Furthermore, they did have the presence of mind to deal with non-standard balance mechanisms. Take a look at this code in deposit():

safeAmount = safeTransferFrom(asset, amount);

Which then calls:

// Safe transferFrom in case asset charges transfer fees
  function safeTransferFrom(
    address _asset,
    uint _amount
  ) internal returns (uint amount) {
    uint _startBal = iERC20(_asset).balanceOf(address(this));
    (bool success, bytes memory data) = _asset.call(
      abi.encodeWithSignature(
        "transferFrom(address,address,uint256)",
        msg.sender,
        address(this),
        _amount
      )
    );
    require(success && (data.length == 0 || abi.decode(data, (bool))));
    return (iERC20(_asset).balanceOf(address(this)) - _startBal);
  }

Please take a look at the code and the comment above above the function. They clearly had such tokens in mind thus your argument is incorrect.

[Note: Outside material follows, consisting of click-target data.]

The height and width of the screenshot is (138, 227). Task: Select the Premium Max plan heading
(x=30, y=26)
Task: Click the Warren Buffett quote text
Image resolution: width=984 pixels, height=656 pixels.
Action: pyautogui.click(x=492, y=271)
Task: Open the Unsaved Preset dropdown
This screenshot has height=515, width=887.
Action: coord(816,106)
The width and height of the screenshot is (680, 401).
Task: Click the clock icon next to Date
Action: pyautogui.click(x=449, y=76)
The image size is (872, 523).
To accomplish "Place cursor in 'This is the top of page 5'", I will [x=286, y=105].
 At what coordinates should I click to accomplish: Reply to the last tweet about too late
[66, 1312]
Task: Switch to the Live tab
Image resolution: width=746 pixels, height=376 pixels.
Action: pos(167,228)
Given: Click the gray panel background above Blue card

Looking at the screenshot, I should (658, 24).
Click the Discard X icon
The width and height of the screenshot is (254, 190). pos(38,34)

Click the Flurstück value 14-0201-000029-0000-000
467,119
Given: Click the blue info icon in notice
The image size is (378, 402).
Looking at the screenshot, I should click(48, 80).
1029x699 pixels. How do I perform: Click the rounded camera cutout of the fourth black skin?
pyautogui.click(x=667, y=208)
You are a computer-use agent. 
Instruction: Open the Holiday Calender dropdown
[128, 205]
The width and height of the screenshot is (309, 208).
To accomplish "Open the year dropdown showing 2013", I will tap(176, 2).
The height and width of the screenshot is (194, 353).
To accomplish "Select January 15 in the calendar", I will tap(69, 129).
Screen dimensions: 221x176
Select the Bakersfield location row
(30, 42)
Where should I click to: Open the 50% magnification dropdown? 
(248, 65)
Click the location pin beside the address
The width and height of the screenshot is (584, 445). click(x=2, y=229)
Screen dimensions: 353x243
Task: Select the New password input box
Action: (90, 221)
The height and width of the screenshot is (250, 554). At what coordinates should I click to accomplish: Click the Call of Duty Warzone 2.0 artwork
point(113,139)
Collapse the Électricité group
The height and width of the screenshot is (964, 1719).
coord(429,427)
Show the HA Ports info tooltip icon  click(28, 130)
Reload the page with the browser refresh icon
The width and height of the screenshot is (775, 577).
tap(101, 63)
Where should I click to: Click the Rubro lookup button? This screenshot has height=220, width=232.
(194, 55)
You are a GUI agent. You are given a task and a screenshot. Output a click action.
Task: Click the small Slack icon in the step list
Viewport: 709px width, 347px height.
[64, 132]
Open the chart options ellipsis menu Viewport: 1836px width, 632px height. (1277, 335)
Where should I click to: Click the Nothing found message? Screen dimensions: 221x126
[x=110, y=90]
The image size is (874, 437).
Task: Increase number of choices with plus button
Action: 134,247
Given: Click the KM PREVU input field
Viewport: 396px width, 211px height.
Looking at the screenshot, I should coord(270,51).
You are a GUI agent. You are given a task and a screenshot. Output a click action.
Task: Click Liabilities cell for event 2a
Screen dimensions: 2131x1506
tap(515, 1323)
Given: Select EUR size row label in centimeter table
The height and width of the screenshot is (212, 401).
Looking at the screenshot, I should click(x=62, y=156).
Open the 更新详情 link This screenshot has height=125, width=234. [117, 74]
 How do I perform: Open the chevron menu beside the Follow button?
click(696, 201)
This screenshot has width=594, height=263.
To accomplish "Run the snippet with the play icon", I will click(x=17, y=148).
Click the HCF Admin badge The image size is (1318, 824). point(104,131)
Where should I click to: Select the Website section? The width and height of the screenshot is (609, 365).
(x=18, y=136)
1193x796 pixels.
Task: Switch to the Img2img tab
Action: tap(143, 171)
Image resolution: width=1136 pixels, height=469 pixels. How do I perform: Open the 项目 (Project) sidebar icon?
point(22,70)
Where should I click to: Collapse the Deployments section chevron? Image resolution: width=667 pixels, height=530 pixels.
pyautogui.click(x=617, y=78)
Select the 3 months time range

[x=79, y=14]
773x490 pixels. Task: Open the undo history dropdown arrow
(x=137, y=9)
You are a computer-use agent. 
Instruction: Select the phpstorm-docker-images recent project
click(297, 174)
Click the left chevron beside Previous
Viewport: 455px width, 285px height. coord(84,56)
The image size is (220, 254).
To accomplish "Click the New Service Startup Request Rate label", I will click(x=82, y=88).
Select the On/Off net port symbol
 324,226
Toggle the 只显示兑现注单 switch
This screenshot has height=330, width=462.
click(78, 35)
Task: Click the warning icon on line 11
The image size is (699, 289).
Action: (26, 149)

I understand you said this would be the last comment on the matter but this would be very unfair as I have clearly pinpointed things that are wrong in your argument and a reconsideration would be appreciated. @trust1995

c4-judge commented 4 months ago

trust1995 marked the issue as not a duplicate

c4-judge commented 4 months ago

trust1995 marked the issue as primary issue

trust1995 commented 4 months ago

Hi,

The presort merged all these issues so I assumed there is no differentiation at the code level between these. As it is clear they aimed to support FoT tokens, there are now clearly two separate root causes.

trust1995 commented 4 months ago

Upgrading to High since it is clear these tokens are whitelisted and intended to be used.

c4-judge commented 4 months ago

trust1995 changed the severity to 3 (High Risk)

thebrittfactor commented 4 months ago

For transparency, the judge has confirmed this issue is to be selected for report and staff have labeled as such on their behalf.

thebrittfactor commented 3 months ago

For transparency, the Thorchain sponsor team (the-eridanus) confirmed their stance of sponsor confirmed outside of Github comments.